Coles was born in New Hampshire. He graduated from Castleton Medical College in 1825. He trained as a minister and was associated with William Miller. Coles married Sarah Marshall Dyar on February 14, 1827. They had five children of whom two died in early youth. He resided in Boston in 1844 and joined the Boston Medical Society and the Massachusetts Medical Society.
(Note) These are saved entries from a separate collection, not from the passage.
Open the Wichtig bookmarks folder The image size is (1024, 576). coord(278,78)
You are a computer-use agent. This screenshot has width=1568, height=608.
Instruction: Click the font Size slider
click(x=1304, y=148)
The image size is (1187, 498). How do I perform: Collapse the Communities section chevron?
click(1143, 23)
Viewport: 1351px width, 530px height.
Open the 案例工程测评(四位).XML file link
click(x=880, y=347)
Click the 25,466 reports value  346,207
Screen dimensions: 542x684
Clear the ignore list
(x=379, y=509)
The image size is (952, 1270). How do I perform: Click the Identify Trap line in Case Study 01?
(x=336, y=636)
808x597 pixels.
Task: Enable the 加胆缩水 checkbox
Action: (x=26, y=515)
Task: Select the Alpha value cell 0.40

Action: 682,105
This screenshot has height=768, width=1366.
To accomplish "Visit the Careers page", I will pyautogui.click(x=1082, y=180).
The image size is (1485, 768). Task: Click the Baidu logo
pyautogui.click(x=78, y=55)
Coles' best known work was Philosophy of Health, first published in 1848 which went through many editions. It had sold 35,000 copies during its first 5 years. The twenty-sixth edition appeared in 1851. The book espoused Christian health reform with arguments for exercise, fresh air, vegetarianism, non-use of stimulants, sexual purity and drugless medicine. Coles defended vegetarianism from a nutritional, physiological and religious basis.

Coles died in January 1856, whilst visiting Louisville, Kentucky.

==Anti-tobacco activism==

Coles was an early crusader against tobacco. He authored The Beauties and Deformities of Tobacco-Using in 1853, which described tobacco as "a deadly narcotic".

==Influence on Ellen G. White==

Coles's health views influenced Ellen G. White. White frequently lifted passages from Coles's work without attribution.

==Selected publications==

- Philosophy of Health: Natural Principles of Health and Cure (1848, 1854)
- The Beauties and Deformities of Tobacco-Using (1853)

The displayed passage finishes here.